Get Connected! Mobile Phones and the Internet in Japan
|There are many mobile and internet options for foreigners in Japan. This article discusses what is available and provides recommendations for options that satisfy different needs.|
Stay Connected Wherever You Are
For many people, it is hard to imagine what life would be like without a smartphone or access to the internet. This is why they are some of the first services that people sign-up for after they arrive in Japan. However, the number of options available can be overwhelming and it can be very difficult to know which option best fits your individual needs. From pre-paid SIM cards to wireless contracts, to portable wi-fi routers, here we will discuss commonly available mobile and internet options, who they are best suited for, and what documents may be needed to get started and put you on your way to getting connected.
Portable wi-fi routers (aka Pocket Wi-Fi) are a popular option for tourists and residents alike as they offer access to the internet wherever you are and eliminate the need to search for a wi-fi hotspot.

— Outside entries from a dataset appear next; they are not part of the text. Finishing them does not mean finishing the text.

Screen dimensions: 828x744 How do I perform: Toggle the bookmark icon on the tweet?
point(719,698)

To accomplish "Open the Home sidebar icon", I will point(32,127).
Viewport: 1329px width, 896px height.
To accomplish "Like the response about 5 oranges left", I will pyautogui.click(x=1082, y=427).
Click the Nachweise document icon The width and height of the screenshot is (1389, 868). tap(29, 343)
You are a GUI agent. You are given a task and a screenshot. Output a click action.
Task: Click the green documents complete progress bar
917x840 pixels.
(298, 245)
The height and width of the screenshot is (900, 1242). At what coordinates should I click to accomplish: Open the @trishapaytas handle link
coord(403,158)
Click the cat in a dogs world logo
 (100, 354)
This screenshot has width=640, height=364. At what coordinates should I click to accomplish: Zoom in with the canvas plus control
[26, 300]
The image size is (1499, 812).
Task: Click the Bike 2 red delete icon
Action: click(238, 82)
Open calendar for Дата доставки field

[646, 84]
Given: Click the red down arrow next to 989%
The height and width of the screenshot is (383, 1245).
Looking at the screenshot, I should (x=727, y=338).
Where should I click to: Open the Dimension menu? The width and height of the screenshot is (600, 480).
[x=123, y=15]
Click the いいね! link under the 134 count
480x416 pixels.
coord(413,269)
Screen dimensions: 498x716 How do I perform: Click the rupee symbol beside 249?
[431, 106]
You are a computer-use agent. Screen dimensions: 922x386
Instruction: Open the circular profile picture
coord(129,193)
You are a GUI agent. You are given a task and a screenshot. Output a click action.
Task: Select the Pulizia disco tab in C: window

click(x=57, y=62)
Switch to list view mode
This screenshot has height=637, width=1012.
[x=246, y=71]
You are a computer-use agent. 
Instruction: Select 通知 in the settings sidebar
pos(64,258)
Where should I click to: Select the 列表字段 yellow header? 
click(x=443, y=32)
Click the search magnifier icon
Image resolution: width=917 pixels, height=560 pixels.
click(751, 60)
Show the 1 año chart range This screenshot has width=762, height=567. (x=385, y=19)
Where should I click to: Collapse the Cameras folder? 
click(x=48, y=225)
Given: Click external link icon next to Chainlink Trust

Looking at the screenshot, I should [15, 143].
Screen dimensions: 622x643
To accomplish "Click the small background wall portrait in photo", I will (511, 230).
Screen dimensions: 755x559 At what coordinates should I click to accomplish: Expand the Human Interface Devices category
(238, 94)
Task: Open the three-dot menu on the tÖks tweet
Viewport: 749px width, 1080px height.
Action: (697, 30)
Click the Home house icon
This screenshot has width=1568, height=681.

Pocket wi-fi routers use WiMax, 3G, 4G, and LTE data networks to bring connect their users and are a great option for those who do not need voice-calling options.
Tourists can often reserve devices in advance and opt to either pick up their routers at the airport upon their arrival or have them shipped to the hotel at which they will be staying. Devices may also be acquired last-minute upon arrival at the airport. Costs are usually calculated by day and then charged to your credit card. Data is usually unlimited. Most providers provide a prepaid envelope in with which the device can be returned at the end of the usage period by simply dropping it into a post-box.
People planning to stay in Japan for a longer period of time and hold residency status may sign up for subscription service through one of the many mobile carriers in Japan. There are even some carriers that specialize in pocket wi-fi. When signing up for a subscription, several data options will be available with a set upper limit. There are also unlimited data plans available. One thing to keep in mind when considering an unlimited plan is whether or not data speeds will be throttled after reaching a certain amount of usage on a given month.
If you are the owner of an unlocked phone that transmits in 3G (UMTS 800, 900, 1500, 1700, 2100) or 4G (LTE 850, 1500, 1800, 2100, 2500) you also have the option to use one of the many voice, data, and voice+data SIM cards available. As their names imply, voice SIM cards allow users to make phone calls but do not provide access to mobile data transmissions (i.e. no internet). Data cards have internet access but no voice call capabilities. Voice+data SIM cards offer both capabilities.
Tourist may rent these SIM cards directly from carriers or purchase prepaid cards from vending machines at the airport upon their arrival. If a close connecting flight makes it difficult to get a SIM card upon arriving, they are also available at mobile carrier shops or electronics stores around Japan.
Rental SIM cards will have some initial costs and are then charged based on actual use. There is usually a small flat-rate per day charge after calls are charged at domestic and international per minute rates. There is also a per-message fee for those using SMS features. Rental data SIM cards can charge for unlimited data by the day or a set amount of data for a set number of days can be designated.
Prepaid SIM cards function much as they would anywhere else in the world. The SIM card can be charged with a certain amount of money and the cost of calls and SMS are subtracted from this balance. Prepaid data is purchased in set quantities that are valid for a certain period of time. There are also unlimited data SIM cards available.
Holders of Japanese residence cards may sign up for a SIM-only subscription through a mobile carrier phone in Japan so long as their phone is unlocked and can function on the Japanese mobile network. However, there are some carriers that may refuse to allow a foreign-unlocked phone on their network. If this is the case, either try another service or purchase a phone through the carrier in question. Signing up for a subscription SIM-only service will often involve committing to a contract for 1 or a few years. Plans are the same as those offered through subscription phone services.
Rental and Subscription Phones
If you do not own a phone that will function on the Japanese mobile network or it is not unlocked, a rental or subscription phone might be something to consider. Much like SIM cards, rental phones are available for rent for tourists at airports and offer plans similar to those of rental SIM cards. The additional cost of renting the phone itself is what makes this option a bit more expensive and can make the costs comparable to many international roaming plans offered through carriers abroad.
Holders of a residence card can consider subscription services through a mobile carrier. A phone can be purchased at the full price up-front or the user may opt for a payment plan to pay off the cost of the phone little-by-little over a set period of time. Plans vary but usually offer a combination of voice and data. In general, voice plans are often charged by use meaning that subscribers don’t generally pay for a set number of minutes. However, most carriers offer plans under which they do not charge the per-minute rate for calls under a specified amount of time (usually 5 minutes). Data plans are often sold with set amounts of high-speed data per month. Once this monthly limit has been reached, users may continue to use the data network at throttled speeds or pay a fee to purchase additional data.
All About Preference
Regardless of how long you will be in Japan, there are many mobile and internet options available. Sufficient research and proper assessment of your own budget undoubtedly put you on the right path to choosing the mobile option that best fits your personal needs.